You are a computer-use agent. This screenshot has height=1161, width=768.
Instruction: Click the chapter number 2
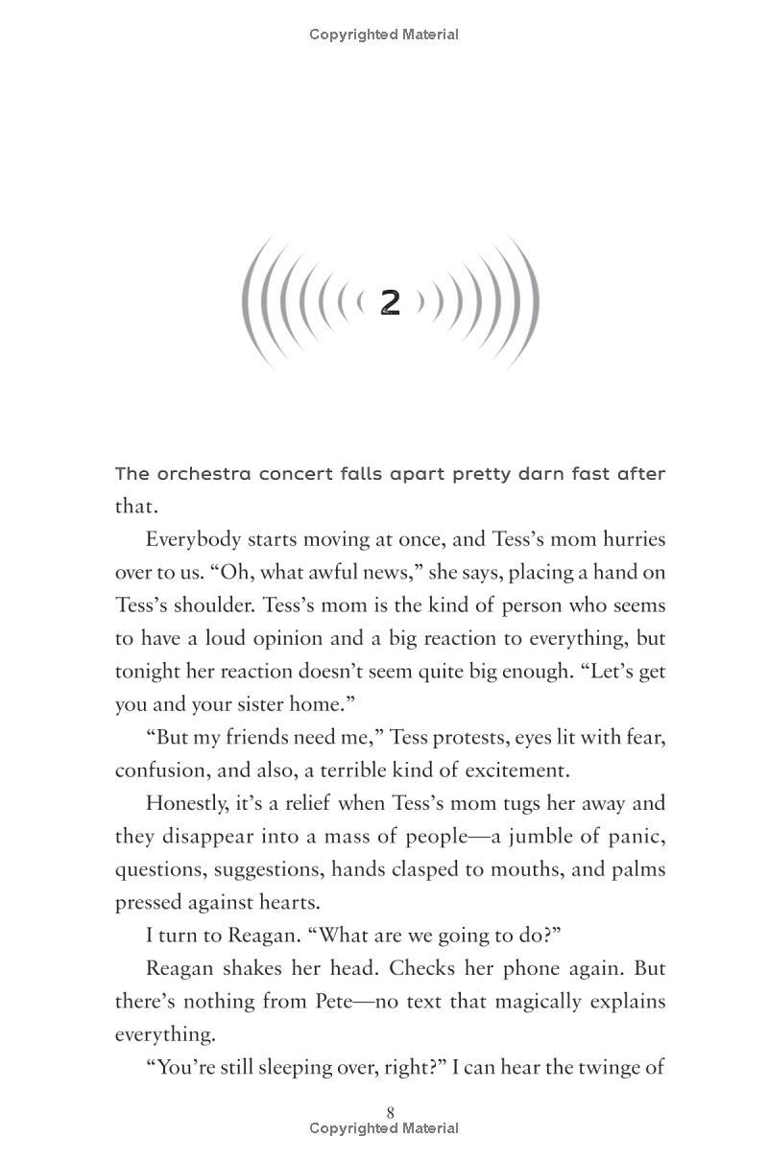tap(390, 301)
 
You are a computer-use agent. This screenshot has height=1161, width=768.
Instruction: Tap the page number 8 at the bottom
tap(390, 1112)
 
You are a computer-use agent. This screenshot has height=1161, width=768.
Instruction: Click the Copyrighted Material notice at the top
tap(384, 35)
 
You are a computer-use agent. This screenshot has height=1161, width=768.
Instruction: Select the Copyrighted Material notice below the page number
tap(384, 1128)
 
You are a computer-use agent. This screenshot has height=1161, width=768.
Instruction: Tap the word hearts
tap(292, 902)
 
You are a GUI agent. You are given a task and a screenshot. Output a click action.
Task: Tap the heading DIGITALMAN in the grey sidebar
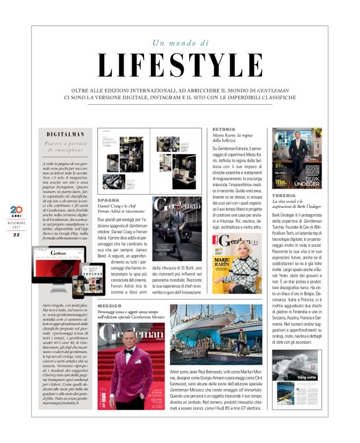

▶ [EXERCISE DESCRIPTION]: Give back all the records above line for line, without changing a word, and leave the pictures out.

▶ [RESPONSE]:
You are a computer-use agent. This screenshot has height=1161, width=768.
Instruction: Click the chapter number 2
tap(390, 301)
 
You are a computer-use agent. This screenshot has height=1161, width=768.
Instruction: Tap the page number 8 at the bottom
tap(390, 1112)
 
You are a computer-use agent. This screenshot has height=1161, width=768.
Instruction: Click the Copyrighted Material notice at the top
tap(384, 35)
 
You are a computer-use agent. This screenshot has height=1161, width=768.
Instruction: Select the Copyrighted Material notice below the page number
tap(384, 1128)
 
You are a computer-use agent. This screenshot has height=1161, width=768.
Instruction: Tap the word hearts
tap(292, 902)
 
You are a GUI agent. You are given a task and a screenshot. Output a click action.
Task: Tap the heading DIGITALMAN in the grey sidebar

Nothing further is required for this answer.